Il quadro clinico del Parkinson è costituito da tremore degli arti e della faccia, rigidità posturale, bradicinesia (lentezza nei movimenti), instabilità posturale. Man mano che questi sintomi diventano più pronunciati, i pazienti possono avere difficoltà nel camminare, parlare o effettuare anche i più semplici gesti. In genere i segni iniziali della malattia possono comparire molto gradualmente o, in altri casi, evolvere presto in sintomi più gravi. A causa della perdita delle connessioni nervose tra diverse aree del cervello, compariranno, col progredire della malattia, altri segni come la depressione, cambiamenti emozionali, difficoltà nella masticazione o nel parlare, problemi urinari e di costipazione e alterazione del sonno.

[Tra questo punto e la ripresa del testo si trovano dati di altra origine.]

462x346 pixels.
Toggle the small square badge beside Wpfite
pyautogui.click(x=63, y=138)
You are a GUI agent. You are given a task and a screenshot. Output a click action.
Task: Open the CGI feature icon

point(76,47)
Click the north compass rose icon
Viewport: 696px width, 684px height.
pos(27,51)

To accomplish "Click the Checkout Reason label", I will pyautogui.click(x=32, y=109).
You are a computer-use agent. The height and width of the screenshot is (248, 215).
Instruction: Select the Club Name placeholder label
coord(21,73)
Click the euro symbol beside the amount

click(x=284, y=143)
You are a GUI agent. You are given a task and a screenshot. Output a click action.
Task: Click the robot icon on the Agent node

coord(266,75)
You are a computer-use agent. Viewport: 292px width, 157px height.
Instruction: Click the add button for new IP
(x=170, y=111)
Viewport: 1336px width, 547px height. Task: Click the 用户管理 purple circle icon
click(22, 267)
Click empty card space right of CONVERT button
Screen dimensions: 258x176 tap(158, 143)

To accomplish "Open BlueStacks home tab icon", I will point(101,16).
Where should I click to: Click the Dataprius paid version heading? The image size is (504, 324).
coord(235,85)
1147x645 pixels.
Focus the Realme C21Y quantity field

Nelle fasi più avanzate la malattia determina la seria compromissione dell’equilibrio e della deambulazione, fino a una riduzione, e in alcuni casi, a una perdita completa delle proprie capacità di svolgere le attività quotidiane (non è una malattia “mortale”), tanto da richiedere un’assistenza costante.

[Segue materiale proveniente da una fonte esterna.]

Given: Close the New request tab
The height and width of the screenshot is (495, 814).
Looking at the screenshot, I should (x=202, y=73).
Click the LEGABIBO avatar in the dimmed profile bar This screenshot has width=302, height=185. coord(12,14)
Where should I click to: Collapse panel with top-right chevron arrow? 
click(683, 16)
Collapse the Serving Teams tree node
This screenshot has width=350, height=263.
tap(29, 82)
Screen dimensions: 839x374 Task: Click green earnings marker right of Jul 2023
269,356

Per il Parkinson non esiste, ad oggi, alcuna cura; è possibile, però, tramite trattamenti medici, ritardare la comparsa di alcuni sintomi o rallentare la progressione della malattia. La malattia, è bene ribadirlo, può essere corretta tanto meglio quanto più precocemente si fa la diagnosi, ma soprattutto quanto prima si inizia la terapia. Uno dei farmaci maggiormente prescritti ai pazienti è la L-Dopa. Il problema principale di questi farmaci è legato alla loro difficoltà nel superare la barriera emato-encefalica, quindi soltanto una piccola parte della quantità assunta riesce ad arrivare in sede, mentre la restante parte rimane in circolo provocando seri effetti collaterali. La ricerca farmacologica sta cercando di mettere a punto farmaci ricombinanti o combinazioni di molecole, che possano aumentare l’efficienza di trattamento, riducendo il più possibile gli effetti collaterali. Esistono anche altri farmaci, potenzialmente in grado di rallentare l’evoluzione dei sintomi, ma entreremo troppo nello specifico, ritenendo ciò poco utile per il lettore. La malattia di Parkinson è caratterizzata da un decorso evolutivo che coincide con un progressivo aggravamento della disabilità.

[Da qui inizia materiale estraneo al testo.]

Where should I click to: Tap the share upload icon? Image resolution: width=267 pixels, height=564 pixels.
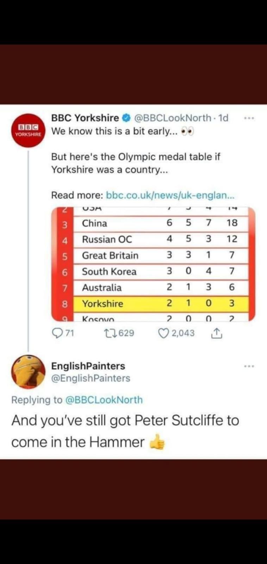coord(216,333)
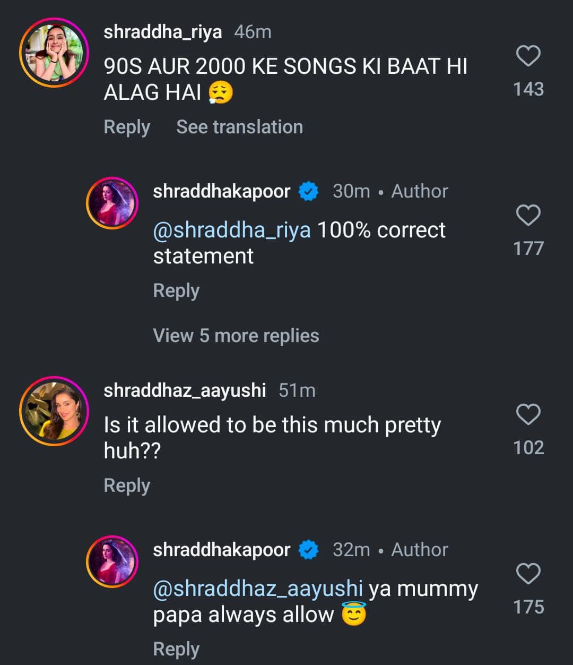Viewport: 573px width, 665px height.
Task: Tap the @shraddhaz_aayushi mention in reply
Action: click(x=258, y=589)
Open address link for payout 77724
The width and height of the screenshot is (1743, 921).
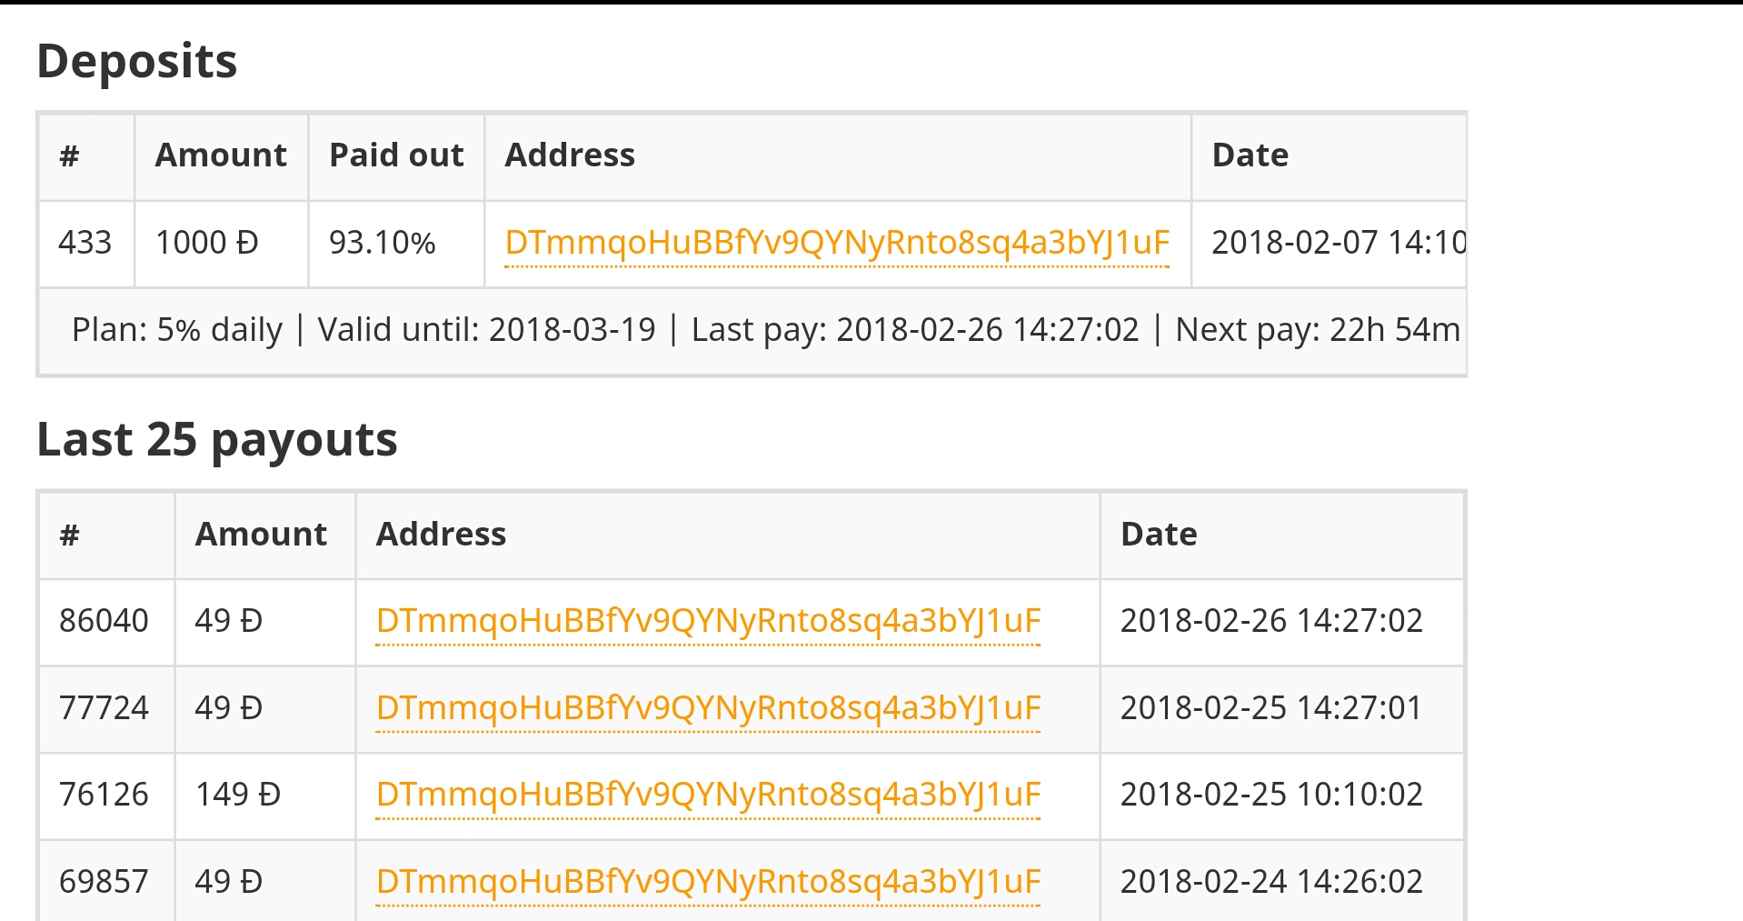point(708,708)
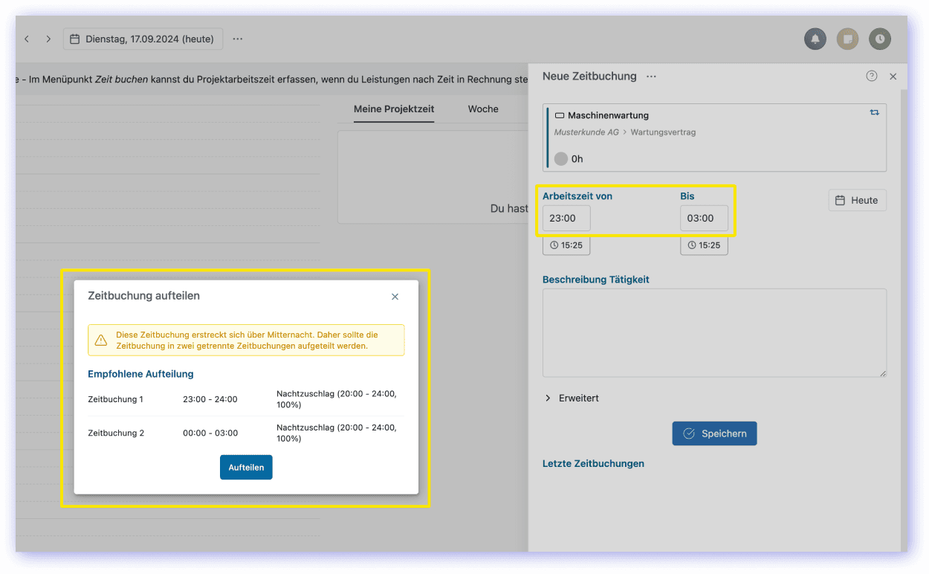Open the notes icon in header

847,39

La malattia di Parkinson è caratterizzata da un decorso evolutivo che coincide con un progressivo aggravamento della disabilità, di conseguenza le strategie terapeutiche riabilitative, notevolmente utili ed efficaci, andranno definite in funzione della disabilità/handicap del paziente tenendo conto non solo della stadiazione della malattia, ma anche della situazione socio-familiare e lavorativa che è in grado di condizionare tali scelte.
Le tendenze attuali tendono a dare rilievo alla precocità dell’intervento riabilitativo, che implicherà, inizialmente, in modo principale un addestramento del paziente e dei suoi familiari,
In sintesi la malattia di Parkinson non colpisce solo un individuo, ma una famiglia, l’intervento quindi cambia prospettiva: l’individuo malato passa dall’essere l’oggetto delle cure a diventare, con la sua famiglia, il soggetto di un percorso di consapevolezza e recupero di tutte le capacità e le funzionalità residue. L’obiettivo è non solo migliorare i sintomi neurologici ma anche immaginare rapporti con i familiari più sereni e in definitiva una migliore qualità di vita.